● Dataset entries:
↓

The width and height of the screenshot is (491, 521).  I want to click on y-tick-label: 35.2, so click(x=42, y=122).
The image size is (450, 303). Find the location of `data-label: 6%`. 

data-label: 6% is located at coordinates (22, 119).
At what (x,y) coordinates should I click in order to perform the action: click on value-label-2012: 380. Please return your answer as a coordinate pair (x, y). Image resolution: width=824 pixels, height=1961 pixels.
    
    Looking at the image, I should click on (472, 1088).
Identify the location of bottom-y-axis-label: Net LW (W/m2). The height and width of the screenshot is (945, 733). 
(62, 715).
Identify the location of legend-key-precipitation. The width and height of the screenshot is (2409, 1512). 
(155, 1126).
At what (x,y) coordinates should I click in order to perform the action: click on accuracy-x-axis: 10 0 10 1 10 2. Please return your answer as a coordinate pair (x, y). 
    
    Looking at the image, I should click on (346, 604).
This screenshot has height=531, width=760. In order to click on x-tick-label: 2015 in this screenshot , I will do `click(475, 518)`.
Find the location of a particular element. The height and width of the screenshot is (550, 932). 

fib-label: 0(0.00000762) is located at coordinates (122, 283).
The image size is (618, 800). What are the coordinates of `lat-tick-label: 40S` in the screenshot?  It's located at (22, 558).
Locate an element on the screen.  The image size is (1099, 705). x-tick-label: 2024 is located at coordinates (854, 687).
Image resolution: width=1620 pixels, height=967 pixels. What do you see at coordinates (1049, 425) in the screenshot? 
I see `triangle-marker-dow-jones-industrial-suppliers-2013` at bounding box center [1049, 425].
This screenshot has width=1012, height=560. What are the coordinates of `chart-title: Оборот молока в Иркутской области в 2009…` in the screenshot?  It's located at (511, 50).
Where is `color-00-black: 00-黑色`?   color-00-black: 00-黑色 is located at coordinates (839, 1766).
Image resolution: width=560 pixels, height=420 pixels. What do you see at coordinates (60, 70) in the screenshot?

↑

● Exercise directions: Please copy out every line above word for word, with no changes.

● Solution below:
The width and height of the screenshot is (491, 521).  I want to click on y-tick-label: 35.2, so click(x=42, y=122).
The image size is (450, 303). Find the location of `data-label: 6%`. 

data-label: 6% is located at coordinates (22, 119).
At what (x,y) coordinates should I click in order to perform the action: click on value-label-2012: 380. Please return your answer as a coordinate pair (x, y). Image resolution: width=824 pixels, height=1961 pixels.
    
    Looking at the image, I should click on (472, 1088).
Identify the location of bottom-y-axis-label: Net LW (W/m2). The height and width of the screenshot is (945, 733). 
(62, 715).
Identify the location of legend-key-precipitation. The width and height of the screenshot is (2409, 1512). 
(155, 1126).
At what (x,y) coordinates should I click in order to perform the action: click on accuracy-x-axis: 10 0 10 1 10 2. Please return your answer as a coordinate pair (x, y). 
    
    Looking at the image, I should click on (346, 604).
This screenshot has height=531, width=760. In order to click on x-tick-label: 2015 in this screenshot , I will do `click(475, 518)`.
Find the location of a particular element. The height and width of the screenshot is (550, 932). 

fib-label: 0(0.00000762) is located at coordinates (122, 283).
The image size is (618, 800). What are the coordinates of `lat-tick-label: 40S` in the screenshot?  It's located at (22, 558).
Locate an element on the screen.  The image size is (1099, 705). x-tick-label: 2024 is located at coordinates (854, 687).
Image resolution: width=1620 pixels, height=967 pixels. What do you see at coordinates (1049, 425) in the screenshot? 
I see `triangle-marker-dow-jones-industrial-suppliers-2013` at bounding box center [1049, 425].
This screenshot has width=1012, height=560. What are the coordinates of `chart-title: Оборот молока в Иркутской области в 2009…` in the screenshot?  It's located at (511, 50).
Where is `color-00-black: 00-黑色`?   color-00-black: 00-黑色 is located at coordinates (839, 1766).
Image resolution: width=560 pixels, height=420 pixels. What do you see at coordinates (60, 70) in the screenshot?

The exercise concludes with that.